Preface
今天打学校统一要求的这场CCPC2017Final,直接被打爆了,各种数学题搞得人生活不能自理
主要是H徐神开场就秒出了正确的思路,然后一心认准高斯消元然后一直想+写+调到结束都没卡过去
比赛最后20min的时候祁神想到了更好写的基于施密特正交化的方法,可以碍于时间有限没调出来
不过由于这场前面的题都过的挺快的,而且写挂的也挺少,因此罚时还比较可观
不过yysy每次大家一起打比赛的时候可以尽享其他队的成果,今天偷听旁边银牌爷队的做法爽飞了
A. Dogs and Cages
签到,每只狗的错排概率是\(\frac{n-1}{n}\),因此总答案就是\(n-1\)
#include<cstdio>
#include<iostream>
#define RI register int
#define CI const int&
using namespace std;
int t,n;
int main()
{
//freopen("A.in","r",stdin); freopen("A.out","w",stdout);
RI i; for (scanf("%d",&t),i=1;i<=t;++i)
scanf("%d",&n),printf("Case #%d: %.10lf\n",i,(double)(n-1));
return 0;
}
B. Same Digit
防AK题,正解好像是个搜索+打表,评价是完全没时间看题
C. Rich Game
本来尝试单独签到的结果失败了,后面和祁神一讲题意马上补了两个漏洞改过了
首先不难发现把要输的场次都放在前面,先赚取最多的钱,然后后面在考虑打赢
但是要注意到当\(X>Y\)时显然有全胜的策略,即通过不停地和对手轮流打平来把钱刷到无限多,然后接下来直接全胜即可
排除掉这种情况后我们发现如果要输就0:11输的干脆点,否则要赢的话就赢11:9,并且先输9场
最后枚举胜利的场数可以\(O(1)\)判断答案,如果数据范围的\(k\)更大的话也可以二分答案求解
#include<cstdio>
#include<iostream>
#define int long long
#define RI register int
#define CI const int&
using namespace std;
int t,id,x,y,k;
signed main()
{
//freopen("C.in","r",stdin); freopen("C.out","w",stdout);
for (scanf("%lld",&t),id=1;id<=t;++id)
{
RI i; scanf("%lld%lld%lld",&x,&y,&k);
if (x>y) { printf("Case #%lld: %lld\n",id,k); continue; }
int lose=11LL*x,win=11LL*y-9LL*x,ans=0;
for (i=1;i<=k;++i) if (lose*(k-i)-win*(i-1)+9LL*x>=11LL*y) ans=i;
printf("Case #%lld: %lld\n",id,ans);
}
return 0;
}
D. Mr. Panda and Circles
好劲的数数题,完全不会,被银牌爷薄纱了
E. Evil Forest
纯签到题
#include<cstdio>
#include<iostream>
#define RI register int
#define CI const int&
using namespace std;
const int N=1005;
int t,id,n,a[N];
int main()

• 数据记录
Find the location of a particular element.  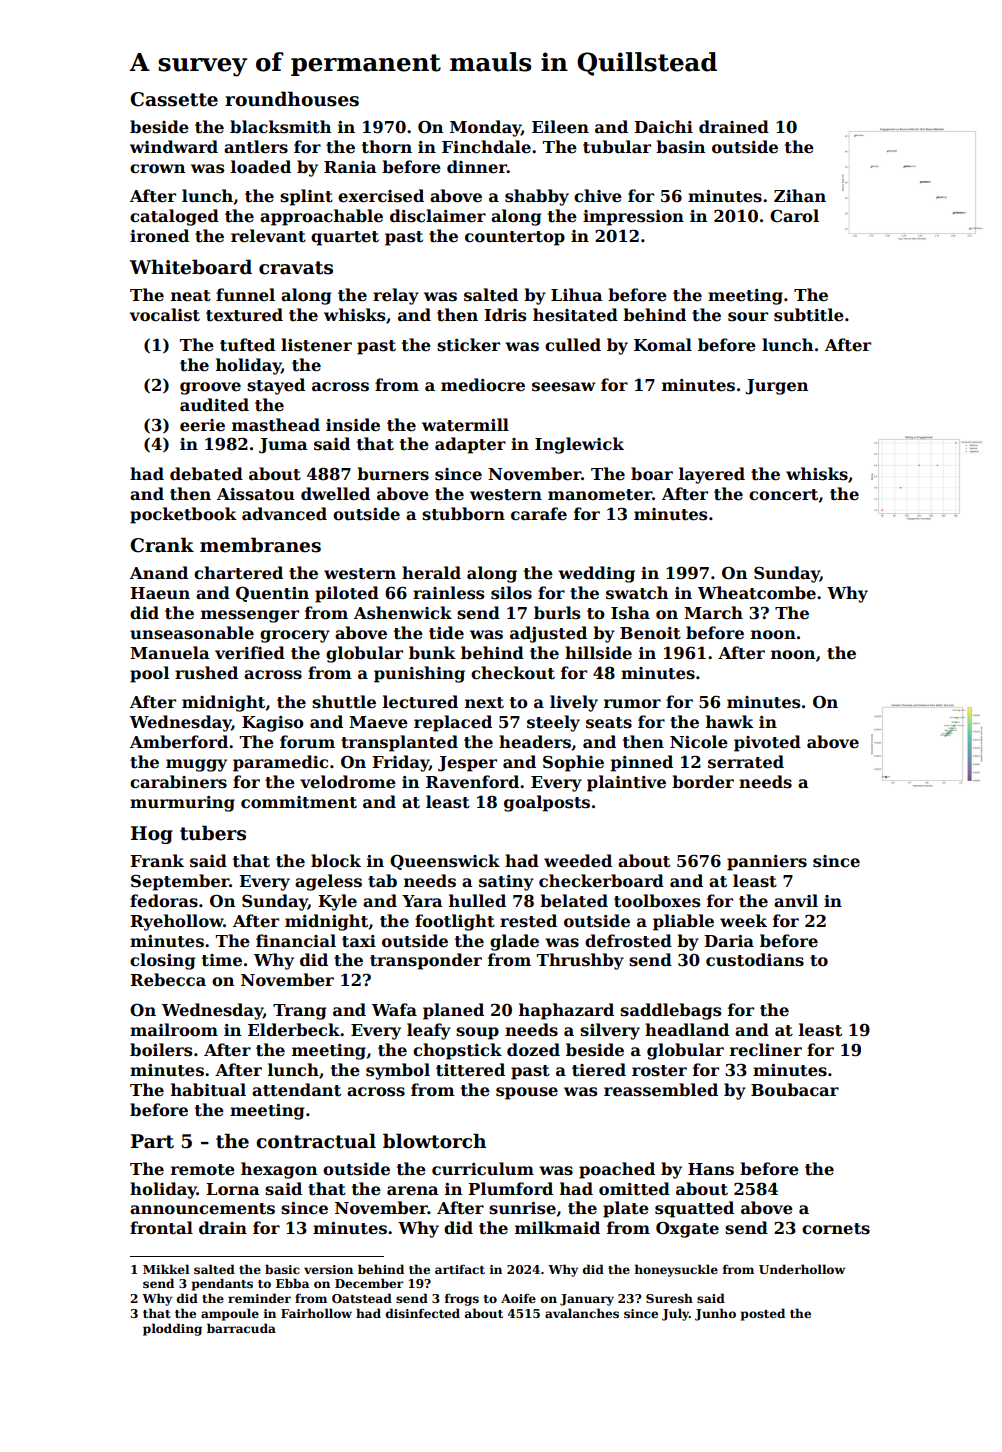

Aoife is located at coordinates (518, 1298).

• 练习 1
请列出这篇CCPC2017 Final题解中出现的全部题目，每题连同其题号一并写出。
• 练习 2
请续写这篇CCPC2017 Final题解，从其最后一行之后接着写。
上述数据与此无关，无需参考。

• 结果 1
A. Dogs and Cages
B. Same Digit
C. Rich Game
D. Mr. Panda and Circles
E. Evil Forest

• 结果 2
{
//freopen("E.in","r",stdin); freopen("E.out","w",stdout);
for (scanf("%d",&t),id=1;id<=t;++id)
{
RI i; for (scanf("%d",&n),i=1;i<=n;++i) scanf("%d",&a[i]);
int ans=0; for (i=1;i<=n;++i) ans+=a[i]+(a[i]+9)/10;
printf("Case #%d: %d\n",id,ans);
}
return 0;
}
F. Fair Lottery
比赛的时候听到了过的队讲的单纯形法,但铸币闪总已经把这个全部忘光光了
这题的做法其实很trivial,因为\(n\)的范围很小因此可以直接爆枚\(2^n\)种情况,如果这个子集合法的话就尝试给它赋值一个概率
考虑到这题的约束是对于所有种族的获胜概率相同,那么我们可以将其转化成第\(2,3,\cdots,n\)个种族获胜的概率和第一个种族相同,然后再把等号放缩成两个不等号
同时还有一个约束就是所有状态的概率之和\(\le 1\),而最后我们的目标函数就是最大化第一个种族获胜的概率,直接上单纯形法即可
#include<cstdio>
#include<iostream>
#include<vector>
#include<cmath>
#define RI register int
#define CI const int&
using namespace std;
const int N=10;
int t,id,n,m,a[N],rst[(1<<N)+5];
namespace LP
{
const double EPS=1e-10;
inline int sgn(const double& x)
{
if (fabs(x)<EPS) return 0; return x<0?-1:1;
}
inline void pivot(vector <vector <double>>& A,int l,int e,vector <int> id)
{
int m=A.size(),n=A[0].size(); double tmp=-1.0/A[l][e]; A[l][e]=-1;
RI i,j; for (auto& x:A[l]) x*=tmp;
for (i=0;i<m;++i) if (i!=l)
{
tmp=A[i][e]; A[i][e]=0;
for (j=0;j<n;++j) A[i][j]+=tmp*A[l][j];
}
swap(id[e],id[l+n-1]);
}
inline int simplex(vector <vector <double>> A,vector <double> b,vector <double> c,vector <double>& res)
{
RI i,j; int m=A.size(),n=A[0].size(); vector <int> id(n+m);
for (i=0;i<n+m;++i) id[i]=i;
vector <vector <double>> T(m+1,vector <double>(n+1));
for (i=0;i<m;++i) for (j=0;j<n;++j) T[i][j]=-A[i][j];
for (i=0;i<m;++i) T[i][n]=b[i];
for (j=0;j<n;++j) T[m][j]=c[j];
for (;;)
{
int e=0; for (i=1;i<n;++i) if (T[m][i]>T[m][e]) e=i;
if (sgn(T[m][e])<=0) break;
int l=-1; double tmp=-1;
for (i=0;i<m;++i) if (sgn(T[i][e])<0)
{
double x=-T[i][n]/T[i][e];
if (l==-1||sgn(x-tmp)<0||sgn(x-tmp)==0&&id[i]>id[l]) tmp=x,l=i;
}
if (l==-1) return -1;
pivot(T,l,e,id);
}
res=vector <double>(n+1); res[n]=T[m][n];
for (i=0;i<m;++i) if (id[n+i]<n) res[id[n+i]]=T[i][n];
return 0;
}
};
int main()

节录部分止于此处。